Copy out the material word for word, starting at its first line and ending with the line that contains "click(x=110, y=228)". Leave the pictures out.

————

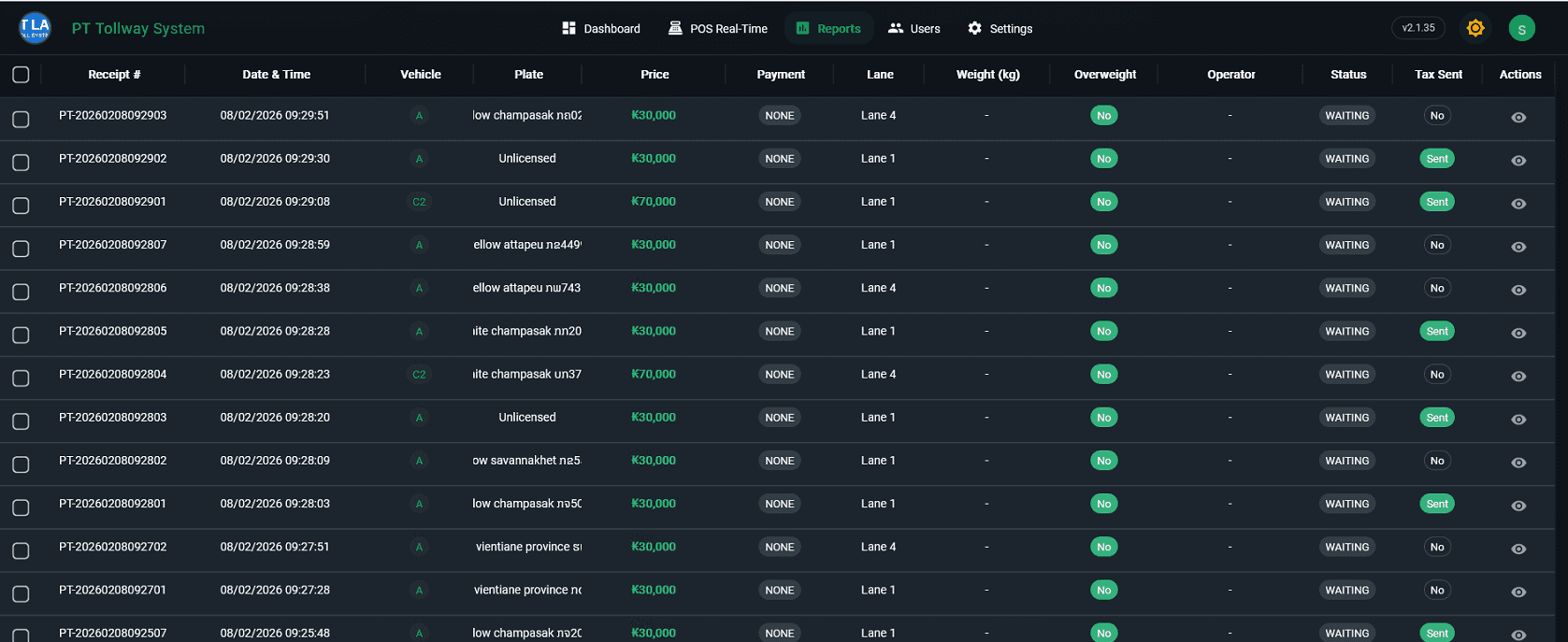Sort by Date & Time column header

(x=276, y=75)
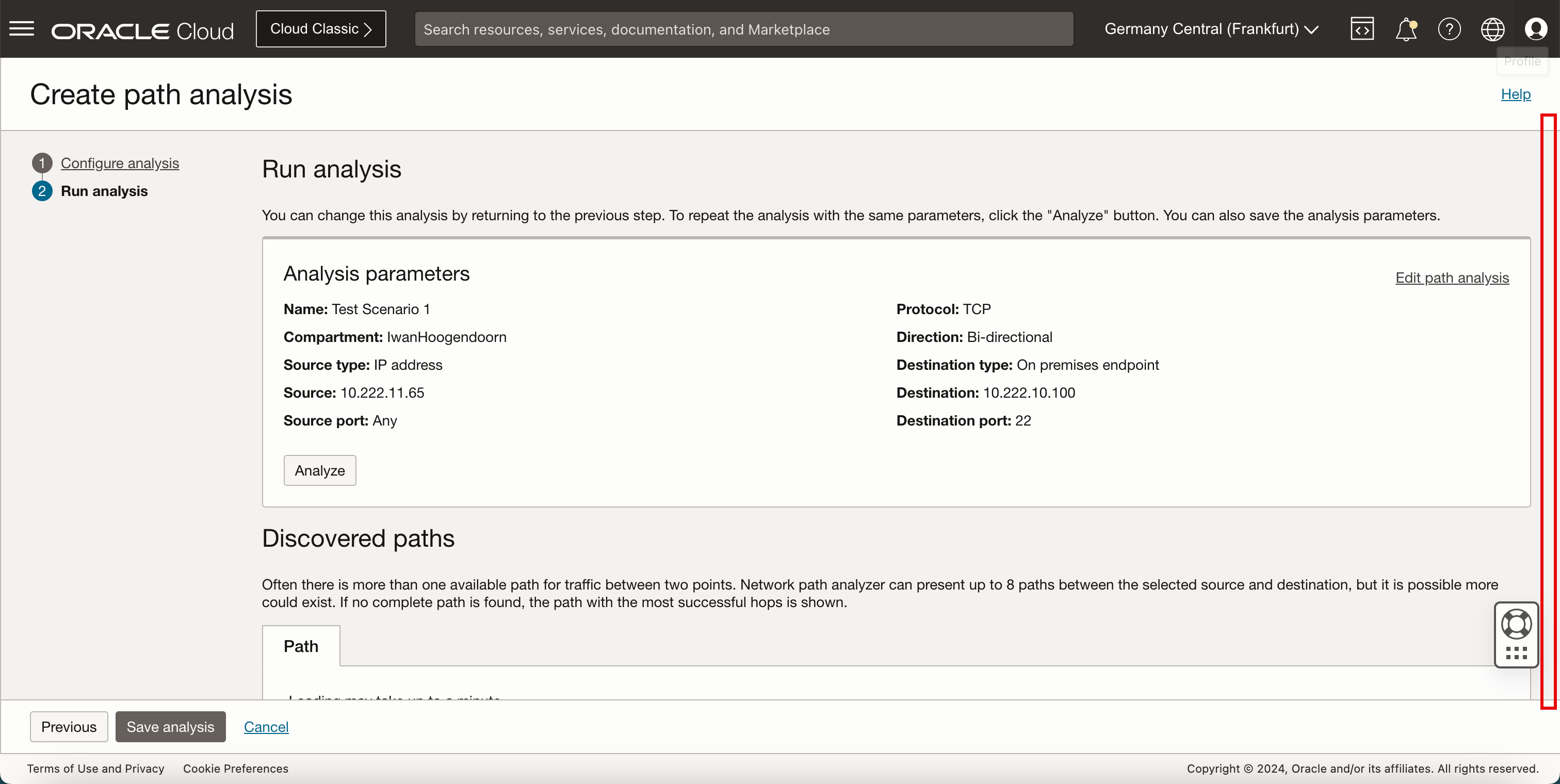Viewport: 1560px width, 784px height.
Task: View notifications bell icon
Action: pos(1406,29)
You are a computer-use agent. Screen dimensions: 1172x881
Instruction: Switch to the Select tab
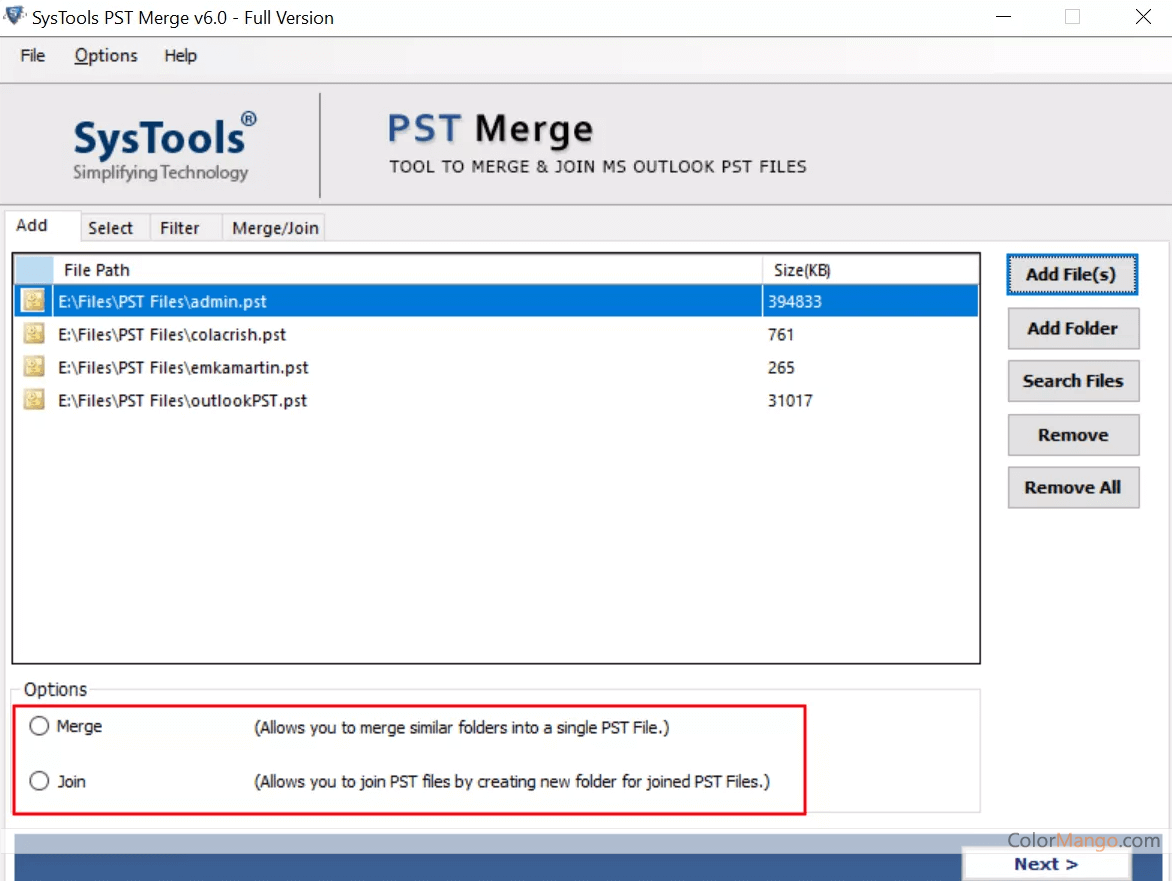click(x=110, y=228)
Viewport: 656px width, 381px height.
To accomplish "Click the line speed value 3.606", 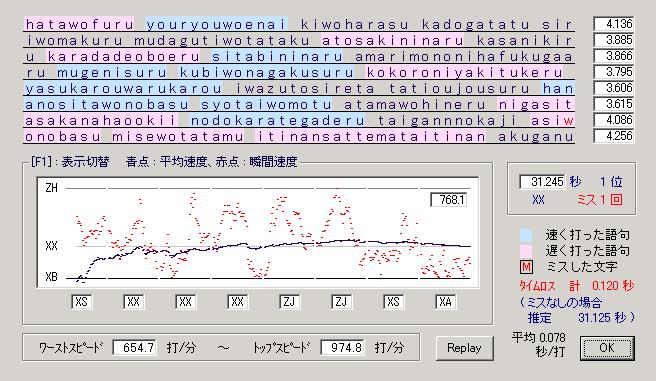I will (x=614, y=88).
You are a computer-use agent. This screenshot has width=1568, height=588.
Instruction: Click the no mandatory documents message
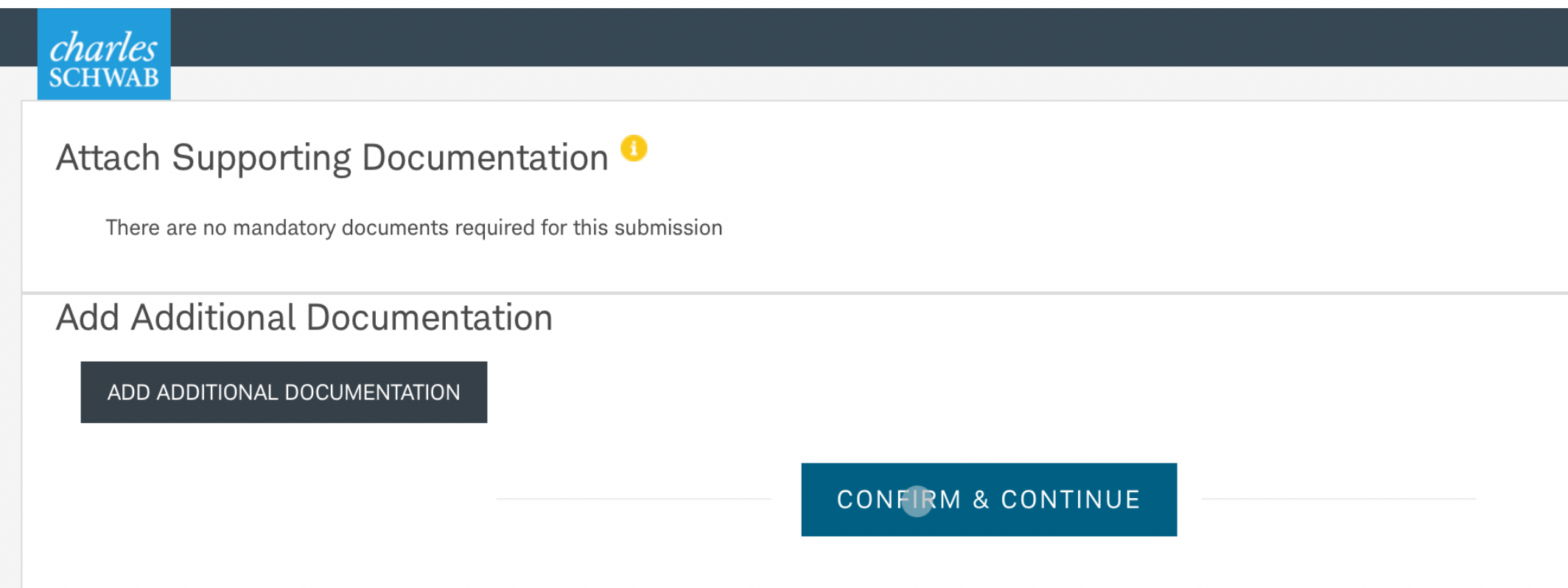click(414, 228)
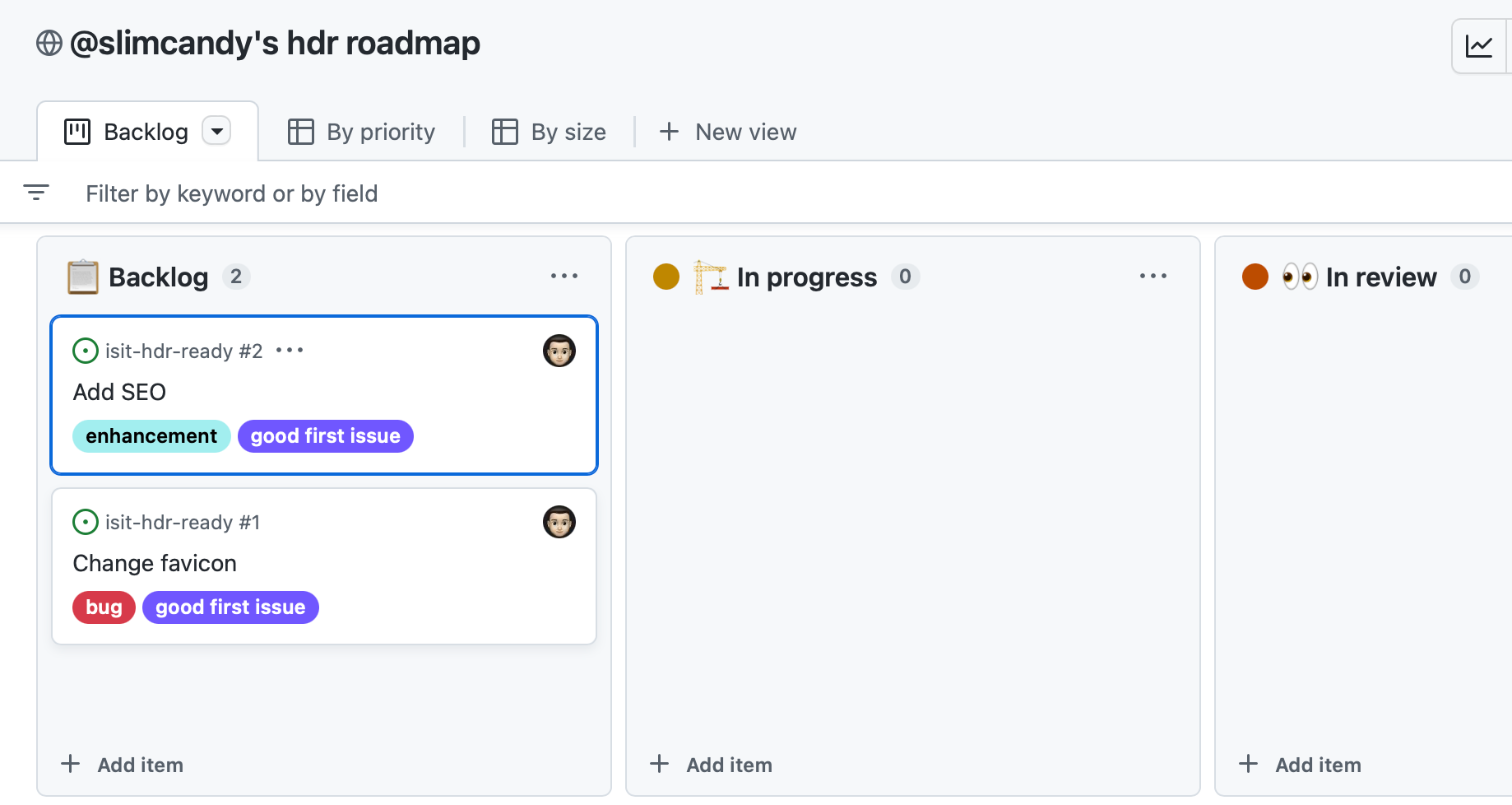
Task: Click the enhancement label on the Add SEO card
Action: click(151, 435)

————

### CORRECT ANSWER
Sort by Date & Time column header

(x=276, y=75)
Viewport: 1560px width, 784px height.
Task: View notifications bell icon
Action: pos(1406,29)
You are a computer-use agent. Screen dimensions: 1172x881
Instruction: Switch to the Select tab
click(x=110, y=228)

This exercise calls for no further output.